In my opinion, setOpaque()/isOpaque() is a faulty public API choice which should have been only:
public boolean isFullyOpaque();
I say this, because isOpaque()==true is a contract with Swing that the component subclass will take responsibility for painting it's entire background - which means the parent can skip painting that region if it wants (which is an important performance enhancement). Something external cannot directly change this contract (legitimately), whose fulfillment may be coded into the component.
So the opacity of the component should not have been settable using setOpaque(). Instead something like setBackground(null) should cause many components to "not have a background" and therefore become not fully opaque.

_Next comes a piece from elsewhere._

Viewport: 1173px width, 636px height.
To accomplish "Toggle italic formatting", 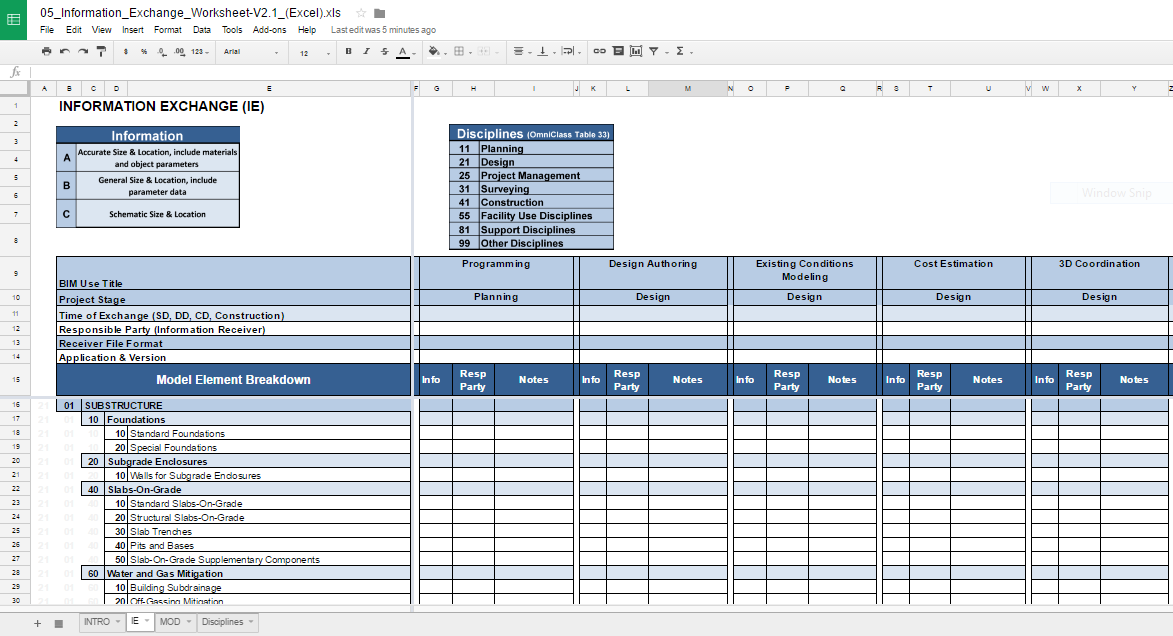I will [366, 51].
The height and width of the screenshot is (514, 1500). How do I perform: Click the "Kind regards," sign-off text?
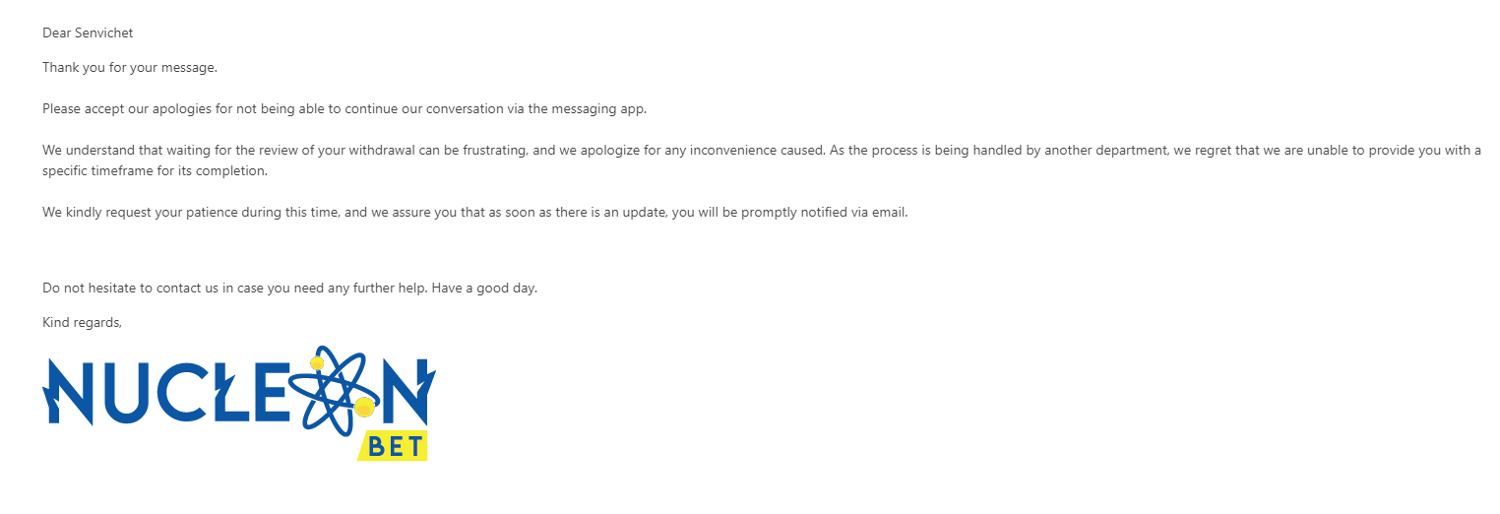(82, 322)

By way of example, in an ideal world most components should have an isOpaque() that looks like this:
public boolean isOpaque() { return (background!=null); }
I ran into this same issue last week using JTextPane. The setOpaque() method works as expected when using any look and feel other than nimbus. Apparently, the nimbus look and feel changes the behaviour we have come to expect with setOpaque() for many Components. Depending on how you look at it, it can be considered a bug. Check the comments on this sun bugid:
nimbus opaque bug
The workaround that worked for me was:
myPane.setOpaque(false); // added by OP
myPane.setBorder(BorderFactory.createEmptyBorder());
myPane.setBackground(new Color(0,0,0,0));
Note from OP: I also had to ensure setOpaque(false) for JTextField so that the parent background was painted - just wanted to mention this for others who follow in case they had experimented with setOpaque(true), as I had.
Hey there Software Monkey.
mmhh what about installing UI's subclasses replacement that actually respect the setOpaque behavior.

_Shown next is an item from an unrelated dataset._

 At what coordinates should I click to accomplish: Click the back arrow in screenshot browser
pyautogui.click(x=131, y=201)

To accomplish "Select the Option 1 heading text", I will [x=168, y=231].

I think it is something like setUI or something like that.
You could grab the source code of the nimbus and see what's broken there ( if it is there ) , subclass it and install the "fixed" one.

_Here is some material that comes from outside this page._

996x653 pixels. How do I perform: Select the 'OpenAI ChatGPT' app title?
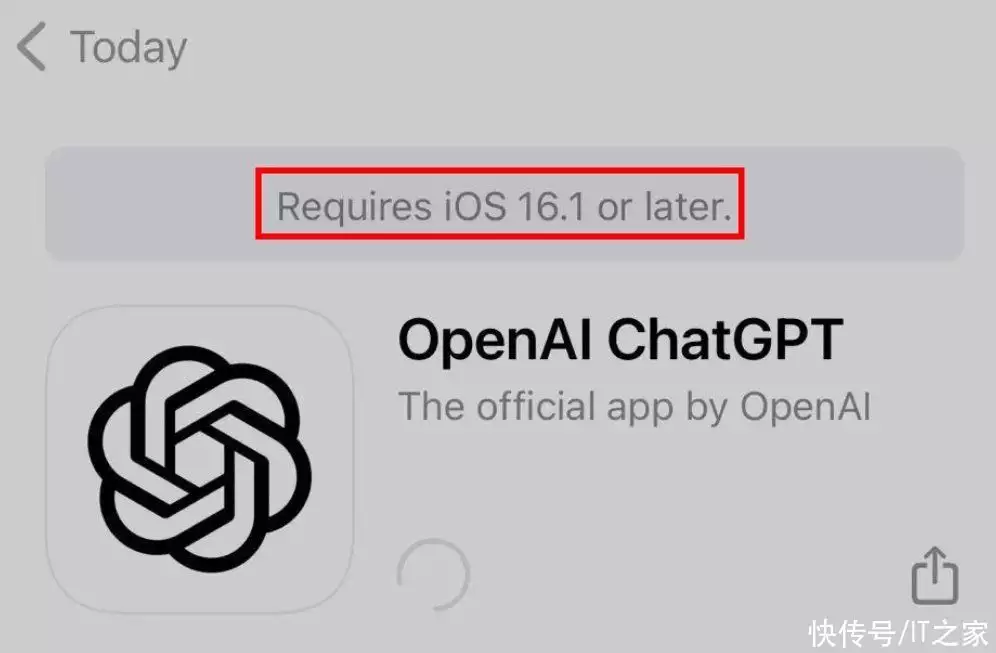tap(621, 340)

Yours sound quite intersting, do you have any screenshot we can see?
From the javadoc
public void setBackground(Color bg)
Sets the background color of this component. The background color is
used only if the component is opaque,
and only by subclasses of JComponent
or ComponentUI implementations. Direct
subclasses of JComponent must override
paintComponent to honor this property.
It is up to the look and feel to honor this property, some may choose
to ignore it.
I think the question is how to interpret "opaque" and "background".
For a JTextfield there is the question: "what visible parts are the background?". I'd define "background" as the parts of the bounding rectangle, that are not drawn by the component.
For a "round" button, e.g., this will be the corners outside the circle.
Therefor I'd say a JTextfield has no visible background! It has a rectangular shape and what you are the taking as background is not the field's background but the field's canvas.
Rebuttal from OP
This is an interesting enough idea to be worth responding to in the answer for future viewers (as opposed to in comments).
I have to disagree. I would argue that the part of the component outside the border is not part of the component - it's outside the component. A field with rounded corners is, of necessity, non-opaque, in that it cannot be responsible for painting it's entire rectangular region - this is a side-effect of all components being rectangular in dimensions.
I think this consideration makes the argument for the existing (and misunderstood) meaning of isOpaque(). It also makes my argument that setOpaque() should not exist and that setBackground(null) should cause the component to not paint a background.
I would put forth that the background of a text field is indeed the color of the region inside it's borders, and I don't think you will find very many people to dispute that as an intuitive conclusion - therefore having background apply to that region obeys the rule of least surprise for the API user.